2D and 3D Assessment of Dissolved Oxygen and Water Temperature in the Water Column
Project duration: 6 months
Project form: Field surveys, literature review, spatial analyses
Supervision: Natasha Flores and Frank Collas
Mail addresses: email@example.com, firstname.lastname@example.org
Description of the project:
Dissolved oxygen (DO2) and water temperature are important abiotic parameters that can determine the suitability of aquatic habitats for freshwater species as well as overall ecosystem health. Temperature is inversely related to oxygen solubility as lower temperatures lead to high DO2 concentrations in water. Pollution and climate change may result in low DO2 concentrations as water temperatures rise. Higher temperatures may also directly affect freshwater species by increasing their metabolic rates, changing the timing of their reproductive activities and leading to high mortality rates as upper temperature tolerance limits are reached.

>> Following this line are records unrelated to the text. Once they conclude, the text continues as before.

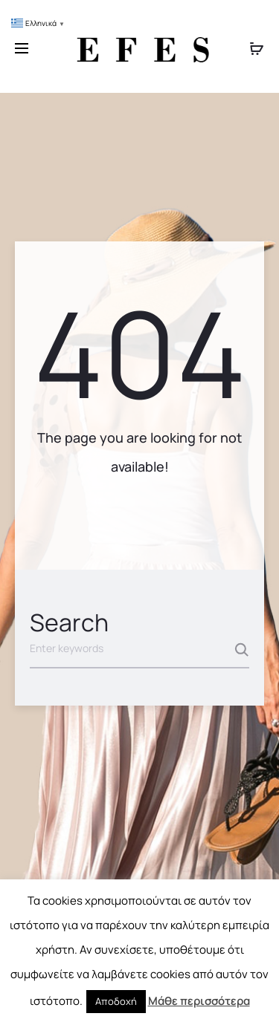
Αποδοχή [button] (116, 1001)
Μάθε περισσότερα (199, 1001)
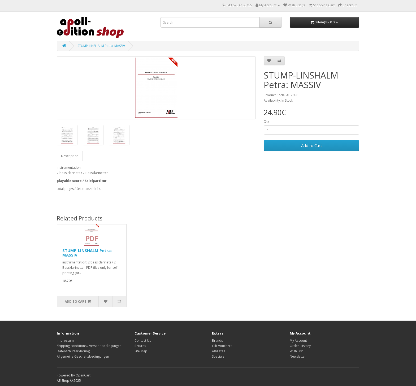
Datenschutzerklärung (73, 351)
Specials (218, 356)
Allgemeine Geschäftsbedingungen (83, 356)
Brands (217, 340)
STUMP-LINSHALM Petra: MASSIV (101, 46)
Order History (300, 346)
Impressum (65, 340)
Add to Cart (311, 145)
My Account (298, 340)
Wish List (296, 351)
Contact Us (143, 340)
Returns (140, 346)
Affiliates (218, 351)
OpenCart (83, 375)
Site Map (141, 351)
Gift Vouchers (222, 346)
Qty (266, 121)
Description (70, 156)
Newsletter (298, 356)
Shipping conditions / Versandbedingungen (89, 346)
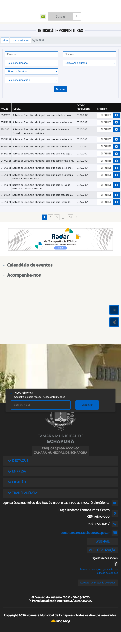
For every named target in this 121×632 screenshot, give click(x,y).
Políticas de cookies (107, 572)
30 (70, 217)
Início (5, 40)
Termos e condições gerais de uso (99, 569)
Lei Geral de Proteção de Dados (97, 582)
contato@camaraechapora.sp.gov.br (85, 533)
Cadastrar (87, 404)
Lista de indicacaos (20, 40)
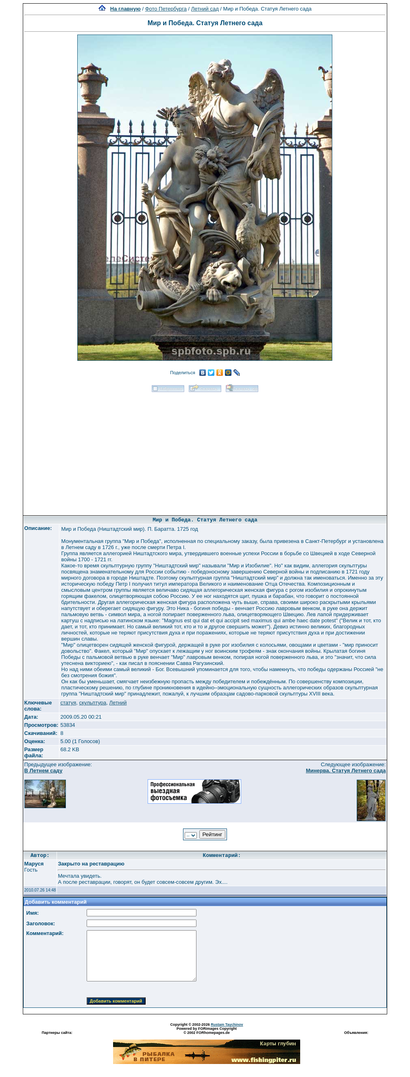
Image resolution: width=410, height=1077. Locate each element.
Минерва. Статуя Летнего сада (346, 770)
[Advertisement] (205, 451)
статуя (68, 703)
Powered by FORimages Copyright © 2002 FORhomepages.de (207, 1031)
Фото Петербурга (166, 9)
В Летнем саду (43, 770)
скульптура (92, 703)
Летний (118, 703)
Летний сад (205, 9)
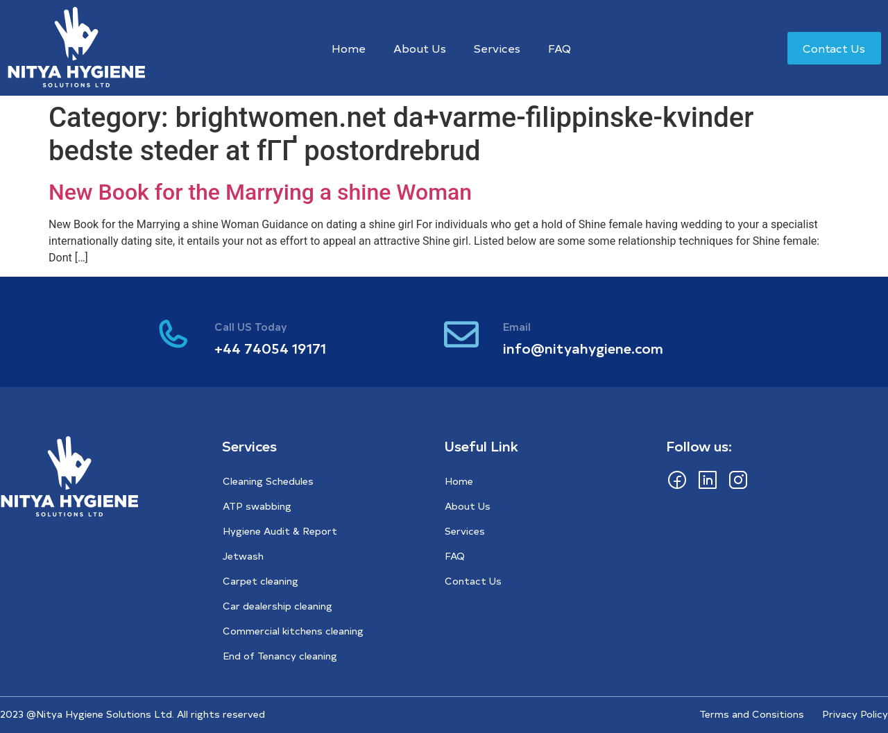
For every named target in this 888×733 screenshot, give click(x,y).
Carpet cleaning (260, 580)
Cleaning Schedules (268, 481)
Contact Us (473, 580)
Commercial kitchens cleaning (293, 630)
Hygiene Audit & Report (280, 530)
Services (497, 47)
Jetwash (243, 555)
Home (349, 47)
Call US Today (250, 326)
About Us (419, 47)
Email (517, 326)
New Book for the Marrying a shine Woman (260, 192)
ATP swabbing (257, 505)
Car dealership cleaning (277, 605)
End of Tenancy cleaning (280, 655)
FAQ (559, 47)
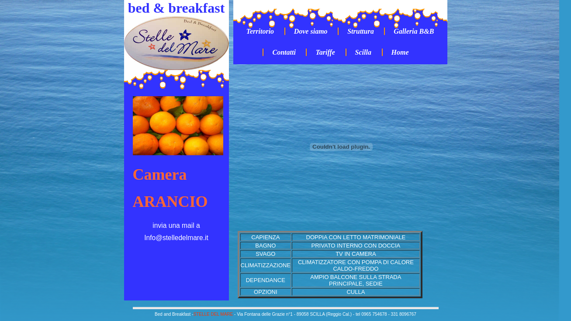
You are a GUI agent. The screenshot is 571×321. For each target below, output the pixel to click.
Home (400, 52)
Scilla (363, 52)
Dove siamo (311, 31)
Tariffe (325, 52)
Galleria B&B (414, 31)
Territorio (260, 31)
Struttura (360, 31)
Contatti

With the use of GIS and other modeling software gridded layers of ambient DO2 and temperature may be developed in order to assess the spatial variability (horizontally and vertically) in DO2 and temperature throughout the water column. Further, these layers may then be coupled with species specific requirements for unique species, or species sensitivity distributions (SSDs) for a species pool, in order to evaluate how the ambient conditions may affect the species. Hence the goal of this study is to 1) collect DO2 and temperature datasets, 2) determine the spatial distribution of the parameters in the water column and 3) compare the 2D and 3D layers to the requirements of native freshwater species.